There are several economic data items that are extremely popular with investors. Most economists in academia and practical finance alike have heard about unemployment claims, payrolls, and unemployment data. The reasons for the widespread use of these indicators are varied. So in order to examine them in more detail, I will go through the definitions, major use examples, and explanation of their value for economic analysis and forecasting. In this first article, the basic definition of the concepts is provided along with a look at some of the caveats of their use.
To begin a claim, the unemployed worker must apply for benefits through a state unemployment agency. In order to be eligible for benefits the person applying has to match several criteria. These typically include the employment contract terminated by the employer and having worked for some time before filing the claim (most states require the time worked to be the first four out of the last five completed calendar quarters before the claim is filed). However, some additional requirements can be present in some states.
Processing the claim takes a certain time. Besides, in order to start receiving the benefits, a week after the first claim has been filed the unemployed person needs to file the second claim to get the payments for the first week of unemployment. So it is natural to separate claims into two types:
Weekly releases of the data on claims are prepared by the US Department of Labor's Employment and Training Administration (ETA). The weekly nature of the reports is what makes them so valuable. Data comes more frequently than the usual monthly or quarterly timetable which allows earlier analysis and thus an earlier insight into what is going on in the economy.
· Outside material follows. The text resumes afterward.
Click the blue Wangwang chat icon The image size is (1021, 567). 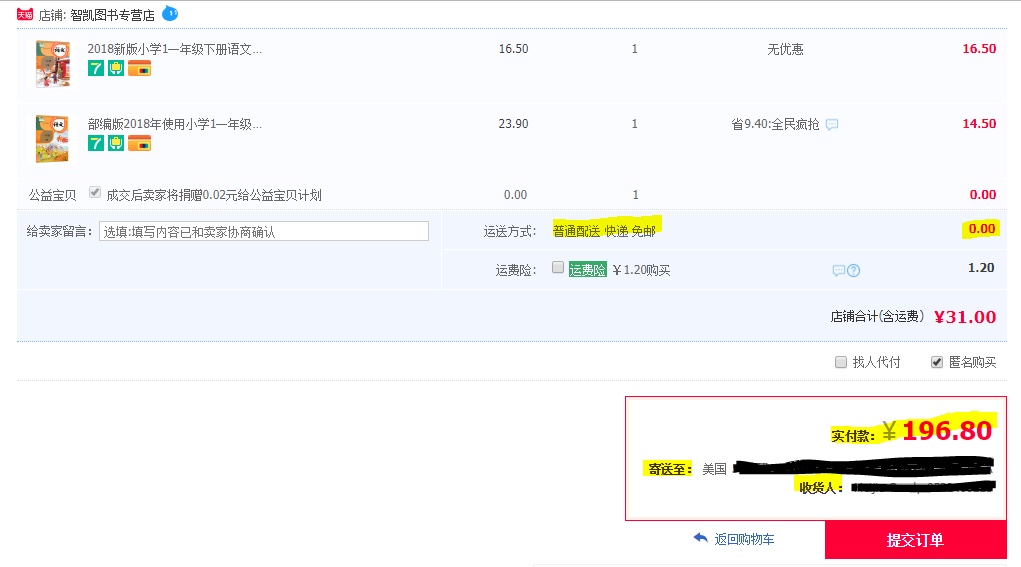point(169,14)
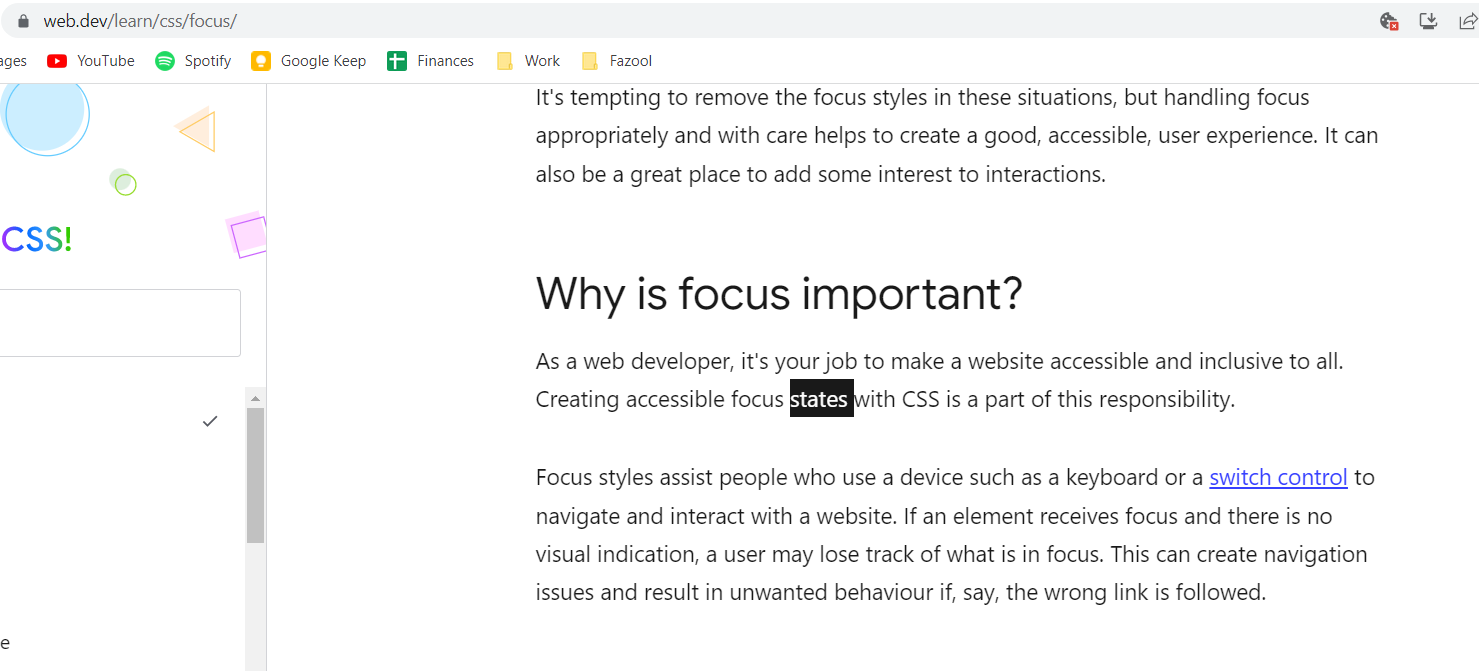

Both historical and new data on both initial and continued unemployment claims can be accessed via the ETA website at https://oui.doleta.gov/unemploy/claims.asp.
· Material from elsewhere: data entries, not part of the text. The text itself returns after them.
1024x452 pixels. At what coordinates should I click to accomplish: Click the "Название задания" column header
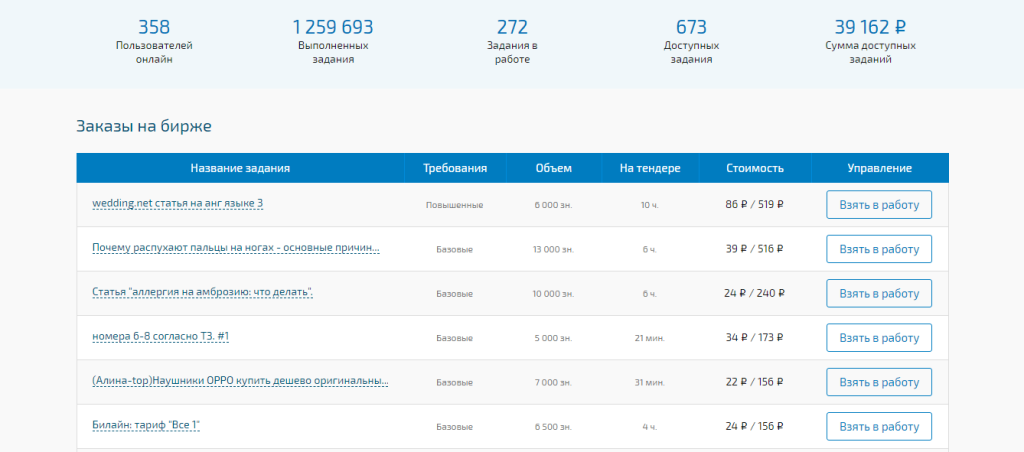click(240, 168)
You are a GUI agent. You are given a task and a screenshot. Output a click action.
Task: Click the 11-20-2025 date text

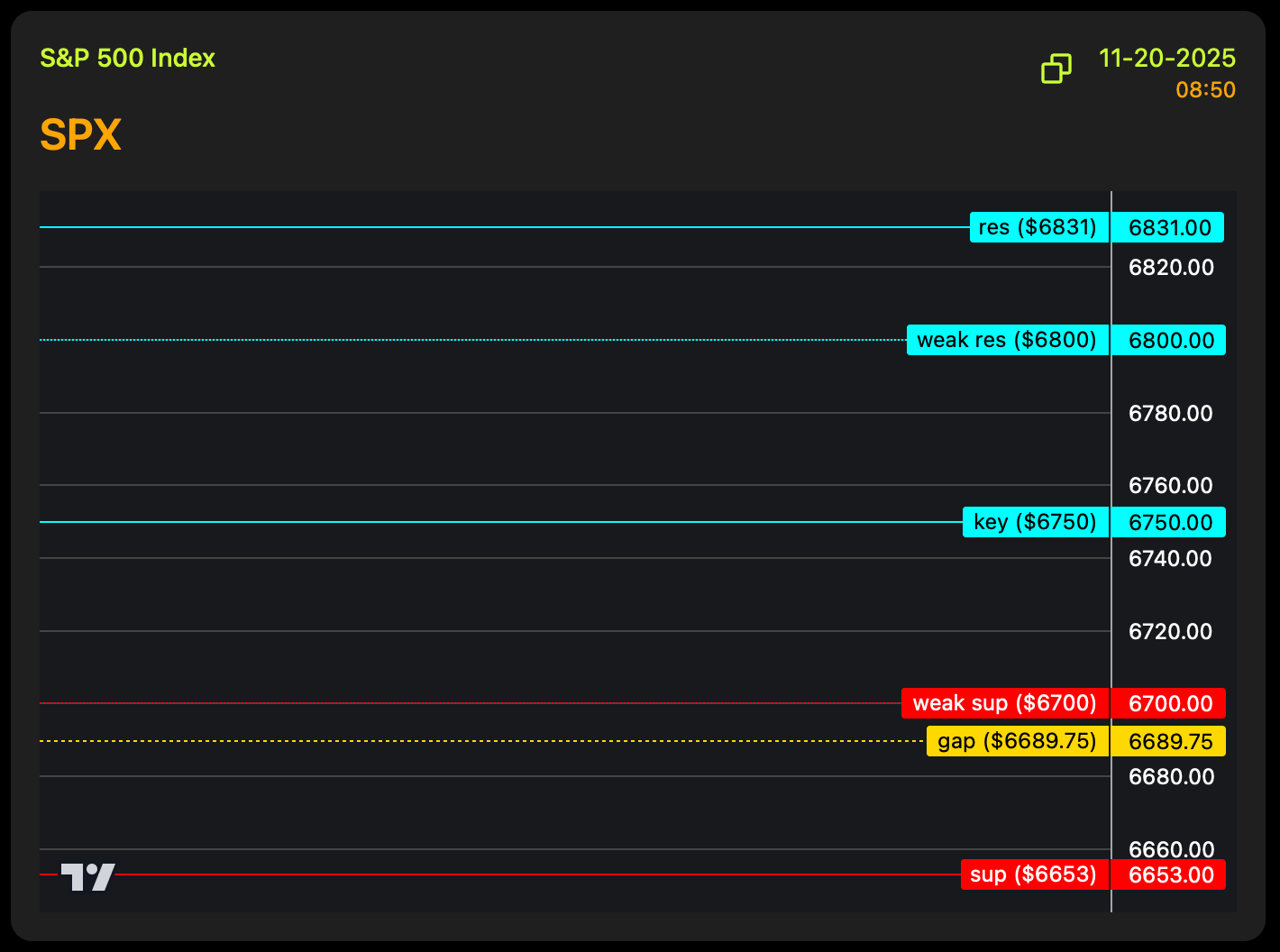click(x=1166, y=59)
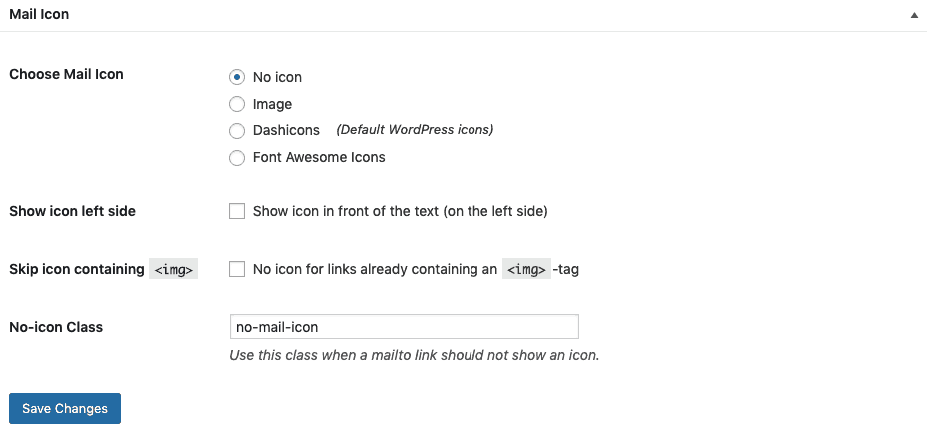Click the Mail Icon panel heading
Screen dimensions: 927x443
(39, 15)
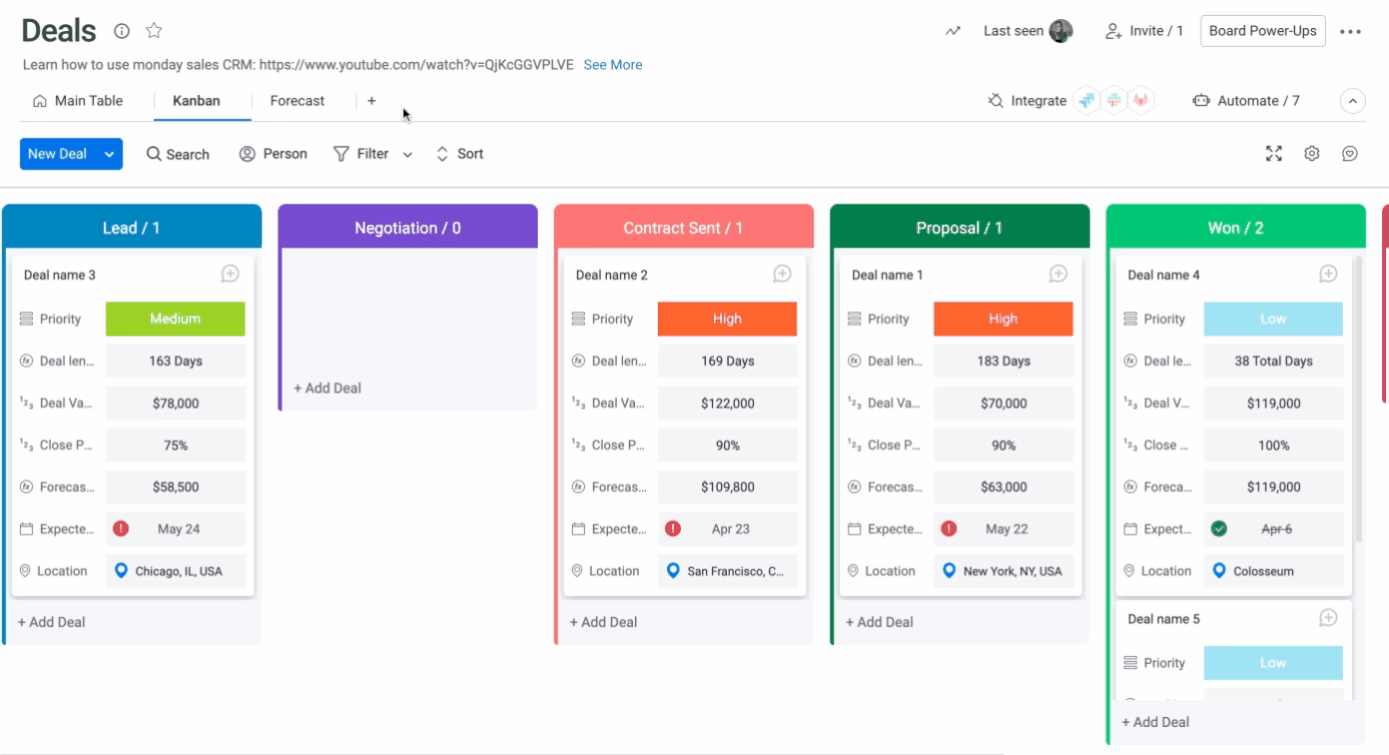Collapse the board header with chevron

[x=1352, y=101]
Total nonfarm employment, typically referred to as Total nonfarm payroll, is a measure of the number of workers in the United States economy. This series are estimates of wage and salary jobs. In this way, it is not an estimate of employed persons, so an individual with two jobs is counted twice. The nonfarm nature of the data implies that the series excludes jobs in agriculture, private households, and the self-employed.
The data on the total nonfarm payroll are published monthly by the US Bureau of Labor Statistics (BLS) in the Current Population Survey (see the general description of the survey here https://www.bls.gov/cps/home.htm) and can be accessed here https://data.bls.gov/cgi-bin/surveymost.
The level of civilian unemployment refers to the absolute number (i.e. not the rate which is the level of unemployment divided by the level of employment) of the unemployed people in the US economy.